Have you found out if you have standard or sport rear suspension ?
A dealer will be able to tell you from the vin,or you can have a look at the spec label of your car in the spare wheel tray,there is a list of option codes - 1JT is code for rear sports suspension 
edit : springs and shocks are different between standard and sport so you need to know


----------



## Antnkel (May 26, 2016)

It's standard as far as I can see, front is anyway. Rears all over the show.
Had a look at that label, anyone have a list of the codes?


----------



## Antnkel (May 26, 2016)

Just phoned audi, they didn't fill me with confidence.
They said " I would have to look at the springs that were on as they have different colour dots on"!!
So just to get a price I said 5 violet dots, as I think that's correct.
£91.33 + vat each.


----------



## JRow (May 8, 2016)

you can find what all the codes mean here : http://prsearch.planetvag.com/

1JL the last code on your sticker ,i guess is standard suspension (comes up as 'rear shock absorbtion' ) ,as i said in my last post sport suspension is 1JT


----------



## Antnkel (May 26, 2016)

Thanks for that list. Can't believe it's such a grey area with the springs!


----------



## JRow (May 8, 2016)

Before committing to the standard spring (37cm centre to arch) you could jack your car up to give that gap to see if its a look you can live with


----------



## Hoggy (May 8, 2002)

Hi, My 225 is pre-facelift & shows 1JL. & has 5 purpleish dots on rear
Hoggy.


----------



## Antnkel (May 26, 2016)

I'm not bothered about the gap, just want it handling correctly.
Don't want to pay over £200 on just rear springs either.
So still have a bit of digging to do yet.


----------



## Jez xbx (Oct 24, 2014)

if you want to save some cash you can trawl eBay for second hand springs
I got a pair for the princely sum of £25 quiddies
Took me a couple of hours at a local rent a lift garage, (I don't even have a garden to do them in)
so all in mine cost just over £50
I took a flyer on the springs on the basis they are relatively easy to check to see if theres a problem, 
and if there is a problem they are relatively easy to swap out!


----------



## Antnkel (May 26, 2016)

I'm looking on eBay now, contacted a seller about some new ones asking about the length.
They asked for my reg and what colour dots ( I said 5 violet ) were on the springs, so thought I was onto a winner.
Until he said their not the right springs for your car, so I can't supply them!!


----------



## Antnkel (May 26, 2016)

Found this, second spring for £48
It states right part number and 5 violet

http://www.autodoc.co.uk/car-parts/oem/1j0511115cr


----------



## Jez xbx (Oct 24, 2014)

try bristol audi, they were really helpful?
Also I think Cardiff audi have quite a strong eBay presence?
I've bought oil from them so hopefully their parts dept is quite forward thinking?
Def get the right dot combo!

The huge variation isn't that big if you start breaking it down IMHO?
QS, 3.2, 225, 180Q, 180, 150, (6 sets)
Coupe vs roadster (potentially 11 sets)
Pre / post facelift (maybe another half dozen or so?)
Allowing an update to the part number in the model lifecycle you're at 30 or so sets?


----------



## Antnkel (May 26, 2016)

I'm quite sure I've got the right part number and coloured dots now. It's just a matter of were I get them from now.


----------



## Antnkel (May 26, 2016)

Springs and shocks are on now, don't half look high at the back now.


----------



## Antnkel (May 26, 2016)

The shocks had totally gone and the springs weren't the right ones!


----------



## miTTzee (Dec 8, 2015)

Hi de Hi - are you happy with the ride height?

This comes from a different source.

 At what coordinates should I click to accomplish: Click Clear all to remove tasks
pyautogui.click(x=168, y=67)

Like you I had a broken spring, so tried changing them with
parts from 'Europarts'. As you can see from the photo, they
make the car look like a 4x4. :lol:



At the moment I have not changed those springs yet, but have a set of the 
original 5 violet colour ones in the garage. 
Will maybe go down the Apex route later on, with tie rods and new shocks.

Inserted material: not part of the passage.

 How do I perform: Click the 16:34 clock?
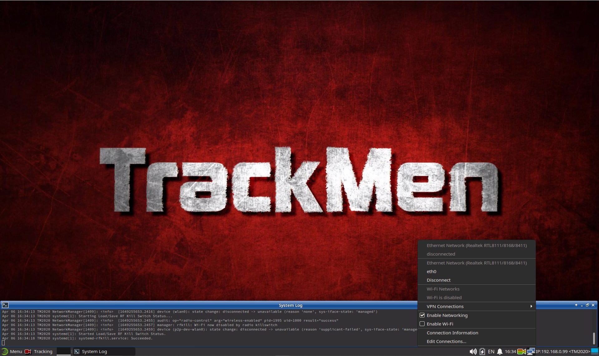(510, 351)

Your TT looks great, so hope the ride height is what you want.

Regards - miTTzee :wink:


----------



## BadNun (Mar 11, 2016)

This was my first TT lol


----------



## Antnkel (May 26, 2016)

Hi, yes I'm over the moon with it.
When I now go over bumps it doesn't kick out, it feels alot better but have only driven it for a couple of miles since changing the parts. 
Mine now has the 5 violet springs on and monroe shocks.


----------



## Antnkel (May 26, 2016)

BadNun said:


> This was my first TT lol


That's just a little too high for me.


----------



## BadNun (Mar 11, 2016)

Antnkel said:


> BadNun said:
> 
> 
> > This was my first TT lol
> ...


I did put facelift springs on it....then the camber went mental. I ended up putting pre facelift back on.

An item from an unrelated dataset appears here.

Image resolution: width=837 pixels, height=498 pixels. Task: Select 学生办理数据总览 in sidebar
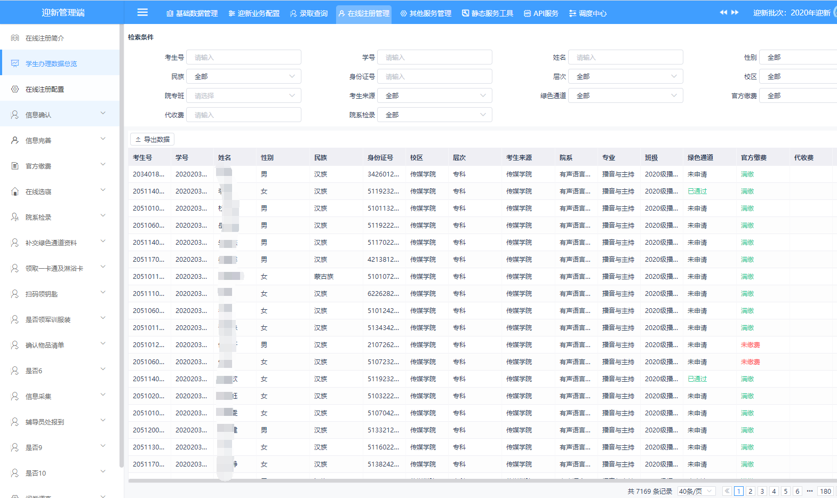51,63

That car was a total pain. Strange how it started my love of TTs even after making me cry and taking all my money.


----------



## Hoggy (May 8, 2002)

BadNun said:


> This was my first TT lol


Hi, Looks much too high even for pre-facelift.
Hoggy.


----------



## GARAGE HERMIT (Mar 7, 2015)

BadNun said:


> This was my first TT lol


jeez, did they put front spring's on the back,, never seen a tt that high,


----------



## BadNun (Mar 11, 2016)

GARAGE HERMIT said:


> BadNun said:
> 
> 
> > This was my first TT lol
> ...


I know it's funny as.

It had super cheap springs on when i got it. I was a TT noob so did not know that was wrong at the back. I put facelift springs on but that was a silly move. I put some genuine pre facelift on before i sold it.


----------



## Thebluespot (Sep 13, 2019)

Just bought an '04 3.2L coupe. It has KW coils and I love the ride, but front bumper occasionally scrapes, plus I constantly worry. Thinking to raise the car to standard height at least, and want to know what that is. This thread references pre-facelift and facelift - what's the difference? Mine seem to be 338 mm from center of hub to wheel well rim.


----------



## Hoggy (May 8, 2002)

Hi thebluespot, I'm sure the 3.2 height because of the lower sump is the same as the pre-facelift 225 which is 370mm, 20mm higher than facelift. Happy to be corrected
Hoggy.


----------